Keto Shrimp Alfredo Meal Prep – Creamy, Fast, and Low-Carb
Skip the takeout and make a creamy, satisfying meal that actually fits your goals. This Keto Shrimp Alfredo Meal Prep comes together quickly, tastes rich and comforting, and keeps well for the week. It’s perfect if you want a low-carb option that doesn’t feel like “diet food.” Tender shrimp, a silky garlic-Parmesan sauce, and veggie noodles make a simple but craveable combo.
You’ll get restaurant flavor with everyday ingredients and about 30 minutes of cooking time.
Ingredients
Method
- Prep the shrimp: Pat the shrimp very dry with paper towels. Season with salt and pepper. This helps them sear instead of steam.
- Get your noodles ready: If using zucchini, sprinkle lightly with salt and let them sit in a colander for 10 minutes, then pat dry.
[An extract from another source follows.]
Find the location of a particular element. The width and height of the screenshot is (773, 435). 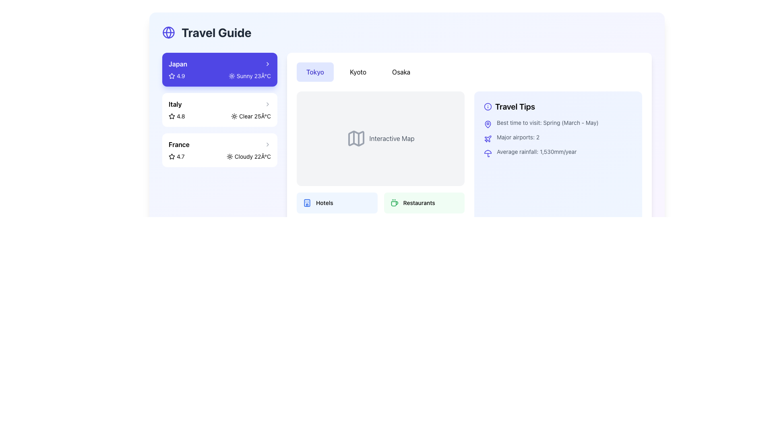

the Icon located in the Travel Tips section, positioned just before the 'Travel Tips' heading text is located at coordinates (487, 106).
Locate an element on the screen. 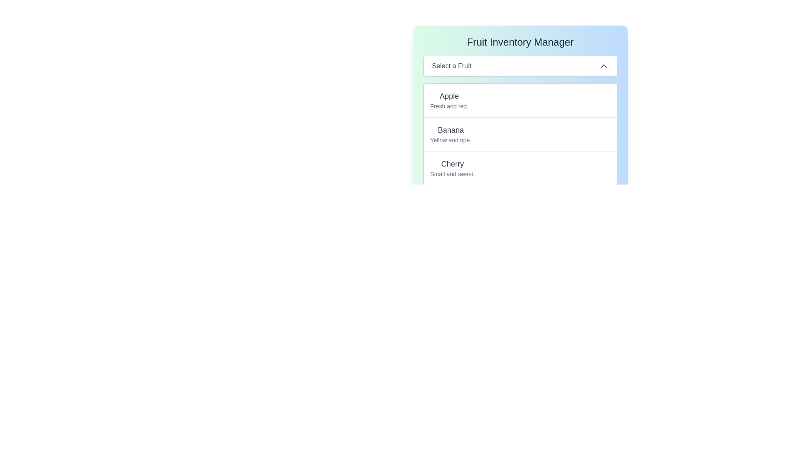 Image resolution: width=804 pixels, height=452 pixels. the Text label that serves as the title for the description 'Fresh and red.' in the dropdown list is located at coordinates (449, 96).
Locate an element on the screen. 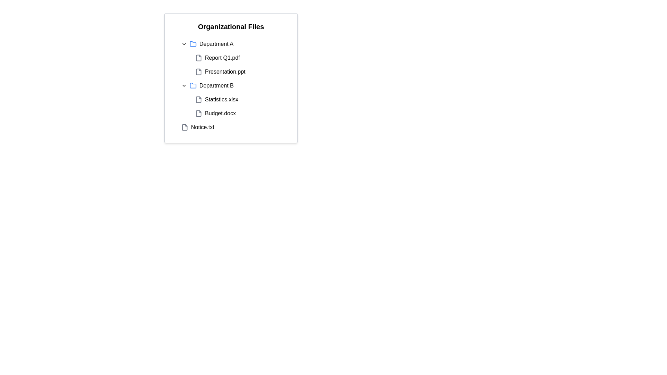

If using shirataki, rinse well, boil for 2 minutes, then dry in a hot skillet for 3–4 minutes to remove excess moisture.
- Sear the shrimp: Heat 1 tablespoon olive oil in a large skillet over medium-high heat. Add half the shrimp in a single layer. Cook 1–2 minutes per side until just pink and opaque. Remove to a plate and repeat with remaining shrimp. Do not overcook.
- Build the sauce base: Reduce heat to medium. Add butter and remaining 1 tablespoon olive oil to the skillet. Add garlic and cook 30 seconds until fragrant. If using wine or broth, pour it in and simmer 1–2 minutes, scraping up browned bits.
- Make it creamy: Stir in heavy cream. Bring to a gentle simmer (not a hard boil). Add Parmesan a handful at a time, stirring until melted and smooth. Season with salt, pepper, nutmeg, red pepper flakes, lemon zest, and lemon juice. Adjust to taste.
- Add greens: Stir in spinach or kale until just wilted, about 1 minute.
- Combine smartly: Return shrimp to the pan and toss to coat. If meal-prepping, do not add zucchini noodles to the sauce in the pan. Instead, portion noodles into containers and spoon the shrimp Alfredo over the top. This prevents sogginess.
- Garnish and portion: Top with extra Parmesan and parsley. Let cool slightly before sealing containers.
Why This Recipe Works
- Quick-cooking protein: Shrimp cooks in minutes, so you spend less time at the stove and avoid overcooked meat in your lunch containers.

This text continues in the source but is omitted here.